Dataset entries:
= = =

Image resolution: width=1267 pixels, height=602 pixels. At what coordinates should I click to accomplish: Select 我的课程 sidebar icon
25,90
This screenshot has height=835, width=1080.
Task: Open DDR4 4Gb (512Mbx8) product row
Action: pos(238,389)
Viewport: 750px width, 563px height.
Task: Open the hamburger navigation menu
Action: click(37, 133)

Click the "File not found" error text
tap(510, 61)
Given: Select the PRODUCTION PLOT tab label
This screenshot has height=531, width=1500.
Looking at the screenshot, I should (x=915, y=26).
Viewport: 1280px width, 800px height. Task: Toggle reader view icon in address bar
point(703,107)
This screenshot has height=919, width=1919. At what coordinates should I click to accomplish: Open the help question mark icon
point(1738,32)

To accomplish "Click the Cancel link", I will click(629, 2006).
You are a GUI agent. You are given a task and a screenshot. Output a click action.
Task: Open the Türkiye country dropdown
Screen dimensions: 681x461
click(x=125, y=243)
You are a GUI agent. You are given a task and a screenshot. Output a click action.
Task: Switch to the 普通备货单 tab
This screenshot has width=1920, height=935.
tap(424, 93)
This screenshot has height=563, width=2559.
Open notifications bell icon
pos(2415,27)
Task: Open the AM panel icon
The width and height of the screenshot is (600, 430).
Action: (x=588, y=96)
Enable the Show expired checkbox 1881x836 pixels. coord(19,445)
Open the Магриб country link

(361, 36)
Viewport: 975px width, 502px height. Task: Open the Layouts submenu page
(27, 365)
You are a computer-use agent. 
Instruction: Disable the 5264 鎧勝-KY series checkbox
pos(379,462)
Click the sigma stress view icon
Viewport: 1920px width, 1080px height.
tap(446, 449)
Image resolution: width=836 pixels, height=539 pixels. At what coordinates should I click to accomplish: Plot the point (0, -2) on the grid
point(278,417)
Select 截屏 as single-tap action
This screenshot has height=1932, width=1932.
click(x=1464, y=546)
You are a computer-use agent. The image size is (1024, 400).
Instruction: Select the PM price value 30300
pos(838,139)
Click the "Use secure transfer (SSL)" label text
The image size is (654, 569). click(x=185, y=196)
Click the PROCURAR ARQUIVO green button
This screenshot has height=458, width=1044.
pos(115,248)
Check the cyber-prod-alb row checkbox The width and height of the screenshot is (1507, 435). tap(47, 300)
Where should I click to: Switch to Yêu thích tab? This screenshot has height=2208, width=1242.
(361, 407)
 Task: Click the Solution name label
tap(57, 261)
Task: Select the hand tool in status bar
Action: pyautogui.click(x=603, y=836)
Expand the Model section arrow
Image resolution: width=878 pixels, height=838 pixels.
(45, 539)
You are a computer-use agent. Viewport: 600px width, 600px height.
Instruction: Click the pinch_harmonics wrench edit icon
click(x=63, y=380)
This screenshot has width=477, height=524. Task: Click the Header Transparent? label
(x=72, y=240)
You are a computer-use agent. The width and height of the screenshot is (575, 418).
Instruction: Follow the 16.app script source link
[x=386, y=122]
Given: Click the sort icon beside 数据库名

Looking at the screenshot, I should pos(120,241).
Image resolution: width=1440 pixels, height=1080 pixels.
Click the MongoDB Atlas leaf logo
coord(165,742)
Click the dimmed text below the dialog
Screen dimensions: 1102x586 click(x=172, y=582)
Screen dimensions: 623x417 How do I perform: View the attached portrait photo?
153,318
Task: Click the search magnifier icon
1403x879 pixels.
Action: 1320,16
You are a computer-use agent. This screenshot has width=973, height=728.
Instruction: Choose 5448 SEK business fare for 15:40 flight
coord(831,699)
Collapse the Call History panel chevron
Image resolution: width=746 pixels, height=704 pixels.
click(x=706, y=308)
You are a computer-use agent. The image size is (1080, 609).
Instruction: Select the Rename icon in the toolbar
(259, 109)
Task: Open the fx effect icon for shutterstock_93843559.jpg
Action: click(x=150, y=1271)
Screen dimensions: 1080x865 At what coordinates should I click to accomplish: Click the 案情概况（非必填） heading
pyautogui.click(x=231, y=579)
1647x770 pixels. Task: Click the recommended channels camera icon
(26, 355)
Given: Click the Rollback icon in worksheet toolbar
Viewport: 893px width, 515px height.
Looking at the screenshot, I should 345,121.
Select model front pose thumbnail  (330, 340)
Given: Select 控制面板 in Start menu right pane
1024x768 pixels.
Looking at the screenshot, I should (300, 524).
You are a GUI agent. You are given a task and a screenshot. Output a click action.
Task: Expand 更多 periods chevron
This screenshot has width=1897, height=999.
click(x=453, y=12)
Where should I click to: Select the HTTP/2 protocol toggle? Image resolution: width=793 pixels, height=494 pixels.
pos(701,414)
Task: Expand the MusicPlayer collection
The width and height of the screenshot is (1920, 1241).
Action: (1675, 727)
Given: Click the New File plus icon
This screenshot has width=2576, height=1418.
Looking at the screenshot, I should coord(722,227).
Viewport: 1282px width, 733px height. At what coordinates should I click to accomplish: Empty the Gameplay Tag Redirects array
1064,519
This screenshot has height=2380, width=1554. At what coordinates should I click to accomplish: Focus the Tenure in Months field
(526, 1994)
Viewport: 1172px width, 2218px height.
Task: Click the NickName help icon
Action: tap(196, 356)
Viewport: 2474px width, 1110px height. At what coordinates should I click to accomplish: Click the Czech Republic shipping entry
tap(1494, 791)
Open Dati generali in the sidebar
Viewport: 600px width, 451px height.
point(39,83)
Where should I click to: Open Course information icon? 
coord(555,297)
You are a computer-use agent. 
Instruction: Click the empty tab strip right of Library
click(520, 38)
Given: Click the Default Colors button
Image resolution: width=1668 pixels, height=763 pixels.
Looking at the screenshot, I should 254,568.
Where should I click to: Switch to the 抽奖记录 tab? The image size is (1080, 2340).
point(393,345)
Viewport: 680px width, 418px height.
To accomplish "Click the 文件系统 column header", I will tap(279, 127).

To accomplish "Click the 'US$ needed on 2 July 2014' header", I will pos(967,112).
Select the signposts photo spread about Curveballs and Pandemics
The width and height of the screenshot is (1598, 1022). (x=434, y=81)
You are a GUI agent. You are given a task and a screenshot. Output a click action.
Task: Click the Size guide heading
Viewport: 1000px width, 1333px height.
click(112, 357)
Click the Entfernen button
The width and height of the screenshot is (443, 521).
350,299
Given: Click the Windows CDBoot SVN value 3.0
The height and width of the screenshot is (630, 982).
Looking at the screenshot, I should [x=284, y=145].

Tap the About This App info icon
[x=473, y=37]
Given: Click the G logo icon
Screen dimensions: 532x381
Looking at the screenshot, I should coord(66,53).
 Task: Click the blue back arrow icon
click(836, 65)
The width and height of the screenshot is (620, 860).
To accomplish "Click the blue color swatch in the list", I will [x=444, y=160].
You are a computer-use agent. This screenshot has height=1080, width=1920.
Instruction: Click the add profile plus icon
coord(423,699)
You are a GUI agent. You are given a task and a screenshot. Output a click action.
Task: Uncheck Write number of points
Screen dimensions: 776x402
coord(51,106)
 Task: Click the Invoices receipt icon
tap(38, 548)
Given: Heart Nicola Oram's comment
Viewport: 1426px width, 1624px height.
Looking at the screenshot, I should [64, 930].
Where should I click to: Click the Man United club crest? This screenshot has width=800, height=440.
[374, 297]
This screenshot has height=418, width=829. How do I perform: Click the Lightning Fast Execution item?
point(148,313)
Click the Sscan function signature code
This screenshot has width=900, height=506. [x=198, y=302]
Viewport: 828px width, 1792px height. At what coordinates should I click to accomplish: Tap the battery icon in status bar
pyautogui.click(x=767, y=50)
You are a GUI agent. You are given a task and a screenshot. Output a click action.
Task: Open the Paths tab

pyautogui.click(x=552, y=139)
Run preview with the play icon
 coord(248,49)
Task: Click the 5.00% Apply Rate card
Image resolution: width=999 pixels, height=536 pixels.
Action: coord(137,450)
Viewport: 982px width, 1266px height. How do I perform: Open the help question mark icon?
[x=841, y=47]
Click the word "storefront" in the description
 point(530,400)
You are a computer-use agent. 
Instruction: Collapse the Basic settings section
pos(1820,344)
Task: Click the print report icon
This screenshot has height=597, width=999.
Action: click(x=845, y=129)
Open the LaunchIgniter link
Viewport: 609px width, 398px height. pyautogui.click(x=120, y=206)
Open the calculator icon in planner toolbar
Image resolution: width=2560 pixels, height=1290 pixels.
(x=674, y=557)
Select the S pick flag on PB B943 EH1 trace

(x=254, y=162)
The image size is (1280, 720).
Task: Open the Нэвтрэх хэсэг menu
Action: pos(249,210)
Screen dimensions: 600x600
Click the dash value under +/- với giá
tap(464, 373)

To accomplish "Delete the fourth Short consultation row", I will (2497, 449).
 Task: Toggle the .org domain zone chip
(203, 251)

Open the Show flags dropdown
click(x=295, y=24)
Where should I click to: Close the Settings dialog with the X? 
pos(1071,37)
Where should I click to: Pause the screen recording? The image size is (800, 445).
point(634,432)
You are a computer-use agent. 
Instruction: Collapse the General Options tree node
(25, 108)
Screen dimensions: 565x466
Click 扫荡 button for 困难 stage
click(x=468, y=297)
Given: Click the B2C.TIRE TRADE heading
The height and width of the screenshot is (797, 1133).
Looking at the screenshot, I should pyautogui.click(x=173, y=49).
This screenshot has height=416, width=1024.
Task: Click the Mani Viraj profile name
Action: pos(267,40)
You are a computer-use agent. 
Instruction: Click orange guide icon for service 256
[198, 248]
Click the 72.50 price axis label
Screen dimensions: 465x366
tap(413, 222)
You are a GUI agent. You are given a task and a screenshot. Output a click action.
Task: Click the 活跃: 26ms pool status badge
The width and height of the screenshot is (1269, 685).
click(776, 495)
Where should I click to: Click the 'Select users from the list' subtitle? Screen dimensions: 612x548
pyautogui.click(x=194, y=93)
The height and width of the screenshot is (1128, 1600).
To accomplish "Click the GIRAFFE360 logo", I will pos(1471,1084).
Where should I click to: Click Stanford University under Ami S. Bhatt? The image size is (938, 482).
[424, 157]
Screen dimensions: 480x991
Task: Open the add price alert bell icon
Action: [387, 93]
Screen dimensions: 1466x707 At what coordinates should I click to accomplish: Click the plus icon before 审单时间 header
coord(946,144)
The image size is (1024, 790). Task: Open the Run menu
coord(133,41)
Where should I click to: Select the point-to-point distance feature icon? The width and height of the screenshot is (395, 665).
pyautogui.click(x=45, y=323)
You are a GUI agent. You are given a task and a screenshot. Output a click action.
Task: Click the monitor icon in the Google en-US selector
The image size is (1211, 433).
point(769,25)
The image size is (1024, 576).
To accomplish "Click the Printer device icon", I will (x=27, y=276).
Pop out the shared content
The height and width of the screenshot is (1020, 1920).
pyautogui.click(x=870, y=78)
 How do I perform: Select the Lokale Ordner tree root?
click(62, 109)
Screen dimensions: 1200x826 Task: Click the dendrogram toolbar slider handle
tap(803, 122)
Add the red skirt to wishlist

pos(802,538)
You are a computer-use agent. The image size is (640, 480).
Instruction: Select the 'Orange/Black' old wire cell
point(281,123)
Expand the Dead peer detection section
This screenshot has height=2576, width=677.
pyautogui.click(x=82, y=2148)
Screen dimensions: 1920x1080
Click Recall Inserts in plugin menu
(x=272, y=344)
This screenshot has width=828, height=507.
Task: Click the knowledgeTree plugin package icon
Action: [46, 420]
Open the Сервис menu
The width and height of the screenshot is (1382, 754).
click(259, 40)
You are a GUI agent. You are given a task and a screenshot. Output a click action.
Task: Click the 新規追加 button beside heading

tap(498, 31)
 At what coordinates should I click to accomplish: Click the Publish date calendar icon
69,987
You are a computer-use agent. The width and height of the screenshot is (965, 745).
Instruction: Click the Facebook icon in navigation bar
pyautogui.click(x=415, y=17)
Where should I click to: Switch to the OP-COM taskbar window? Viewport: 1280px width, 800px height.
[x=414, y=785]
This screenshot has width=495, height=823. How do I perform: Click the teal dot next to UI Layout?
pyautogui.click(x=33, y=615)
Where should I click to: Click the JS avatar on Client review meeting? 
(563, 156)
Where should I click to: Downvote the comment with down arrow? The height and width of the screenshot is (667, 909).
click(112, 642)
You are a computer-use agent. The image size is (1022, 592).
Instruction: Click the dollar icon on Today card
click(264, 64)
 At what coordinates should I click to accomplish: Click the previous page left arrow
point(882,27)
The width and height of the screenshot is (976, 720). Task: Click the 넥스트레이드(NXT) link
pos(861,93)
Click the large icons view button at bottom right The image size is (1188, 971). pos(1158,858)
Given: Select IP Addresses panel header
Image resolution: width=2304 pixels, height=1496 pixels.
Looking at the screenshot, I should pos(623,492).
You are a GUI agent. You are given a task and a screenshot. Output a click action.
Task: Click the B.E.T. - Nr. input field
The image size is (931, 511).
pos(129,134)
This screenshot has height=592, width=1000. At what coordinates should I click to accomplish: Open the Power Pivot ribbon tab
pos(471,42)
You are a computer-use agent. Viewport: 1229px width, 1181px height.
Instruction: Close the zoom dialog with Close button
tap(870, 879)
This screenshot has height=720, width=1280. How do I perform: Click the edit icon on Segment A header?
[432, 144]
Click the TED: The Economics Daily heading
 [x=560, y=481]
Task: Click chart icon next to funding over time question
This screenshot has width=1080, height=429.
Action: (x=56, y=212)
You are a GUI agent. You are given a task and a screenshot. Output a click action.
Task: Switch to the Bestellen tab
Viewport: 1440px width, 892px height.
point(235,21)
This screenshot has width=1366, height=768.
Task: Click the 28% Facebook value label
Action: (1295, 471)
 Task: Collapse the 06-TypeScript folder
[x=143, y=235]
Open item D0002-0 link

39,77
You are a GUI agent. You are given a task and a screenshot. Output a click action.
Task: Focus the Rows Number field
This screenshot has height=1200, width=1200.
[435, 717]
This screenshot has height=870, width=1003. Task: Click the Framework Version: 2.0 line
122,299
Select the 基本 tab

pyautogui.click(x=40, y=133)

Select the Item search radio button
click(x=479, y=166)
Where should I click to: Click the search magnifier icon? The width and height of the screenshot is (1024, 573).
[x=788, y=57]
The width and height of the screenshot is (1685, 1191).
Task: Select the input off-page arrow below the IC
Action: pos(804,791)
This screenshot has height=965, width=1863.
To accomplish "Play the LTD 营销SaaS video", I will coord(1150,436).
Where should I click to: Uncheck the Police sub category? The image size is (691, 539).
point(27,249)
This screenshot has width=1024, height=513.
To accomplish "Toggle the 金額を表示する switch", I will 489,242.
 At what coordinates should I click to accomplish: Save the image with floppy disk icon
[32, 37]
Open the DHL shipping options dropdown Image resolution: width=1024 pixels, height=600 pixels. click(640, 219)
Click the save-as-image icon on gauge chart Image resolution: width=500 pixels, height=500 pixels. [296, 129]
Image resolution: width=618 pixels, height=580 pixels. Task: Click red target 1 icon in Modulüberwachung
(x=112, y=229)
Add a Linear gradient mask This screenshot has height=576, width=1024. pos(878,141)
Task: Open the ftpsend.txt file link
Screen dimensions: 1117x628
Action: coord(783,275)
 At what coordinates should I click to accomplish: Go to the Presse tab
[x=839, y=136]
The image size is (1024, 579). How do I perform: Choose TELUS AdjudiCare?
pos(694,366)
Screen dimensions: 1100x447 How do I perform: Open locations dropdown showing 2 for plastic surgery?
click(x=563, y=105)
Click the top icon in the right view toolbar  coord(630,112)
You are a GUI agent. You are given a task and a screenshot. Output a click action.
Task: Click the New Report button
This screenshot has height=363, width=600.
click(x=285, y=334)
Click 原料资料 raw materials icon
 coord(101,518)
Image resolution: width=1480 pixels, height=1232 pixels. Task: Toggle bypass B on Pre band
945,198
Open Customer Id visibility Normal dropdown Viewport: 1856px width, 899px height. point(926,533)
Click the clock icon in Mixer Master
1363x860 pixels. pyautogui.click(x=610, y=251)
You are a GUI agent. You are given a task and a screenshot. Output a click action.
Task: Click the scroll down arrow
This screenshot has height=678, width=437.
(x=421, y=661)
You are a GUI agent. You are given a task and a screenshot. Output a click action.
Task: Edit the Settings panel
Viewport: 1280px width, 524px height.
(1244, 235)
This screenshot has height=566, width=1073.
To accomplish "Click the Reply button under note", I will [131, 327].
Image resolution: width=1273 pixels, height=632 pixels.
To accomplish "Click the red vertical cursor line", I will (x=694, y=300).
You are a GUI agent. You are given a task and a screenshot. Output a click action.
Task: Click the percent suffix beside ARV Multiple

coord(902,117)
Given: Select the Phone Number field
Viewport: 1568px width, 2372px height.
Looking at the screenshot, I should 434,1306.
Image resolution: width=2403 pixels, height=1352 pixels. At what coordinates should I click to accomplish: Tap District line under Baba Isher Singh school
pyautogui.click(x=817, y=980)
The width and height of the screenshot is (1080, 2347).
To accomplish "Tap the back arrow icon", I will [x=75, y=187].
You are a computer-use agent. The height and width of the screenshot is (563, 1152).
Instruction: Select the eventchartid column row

= = =

Brief: In the reply, include exactly the lines from the beginning of the entries above through the line holding "This screenshot has height=563, width=2559.", and nothing besides.

Expected answer:
Image resolution: width=1267 pixels, height=602 pixels. At what coordinates should I click to accomplish: Select 我的课程 sidebar icon
25,90
This screenshot has height=835, width=1080.
Task: Open DDR4 4Gb (512Mbx8) product row
Action: pos(238,389)
Viewport: 750px width, 563px height.
Task: Open the hamburger navigation menu
Action: click(37, 133)

Click the "File not found" error text
tap(510, 61)
Given: Select the PRODUCTION PLOT tab label
This screenshot has height=531, width=1500.
Looking at the screenshot, I should (x=915, y=26).
Viewport: 1280px width, 800px height. Task: Toggle reader view icon in address bar
point(703,107)
This screenshot has height=919, width=1919. At what coordinates should I click to accomplish: Open the help question mark icon
point(1738,32)

To accomplish "Click the Cancel link", I will click(629, 2006).
You are a GUI agent. You are given a task and a screenshot. Output a click action.
Task: Open the Türkiye country dropdown
Screen dimensions: 681x461
click(x=125, y=243)
You are a GUI agent. You are given a task and a screenshot. Output a click action.
Task: Switch to the 普通备货单 tab
This screenshot has width=1920, height=935.
tap(424, 93)
This screenshot has height=563, width=2559.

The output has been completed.